Prompt | The answer must be the complete listing, copied exactly.

Data to use |
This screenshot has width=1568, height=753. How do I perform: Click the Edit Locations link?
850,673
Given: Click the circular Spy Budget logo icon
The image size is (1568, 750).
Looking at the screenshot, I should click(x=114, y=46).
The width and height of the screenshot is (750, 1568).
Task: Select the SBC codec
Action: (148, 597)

The answer |
This screenshot has width=1568, height=753. How do I perform: Click the Edit Locations link?
850,673
Given: Click the circular Spy Budget logo icon
The image size is (1568, 750).
Looking at the screenshot, I should click(x=114, y=46).
The width and height of the screenshot is (750, 1568).
Task: Select the SBC codec
Action: (148, 597)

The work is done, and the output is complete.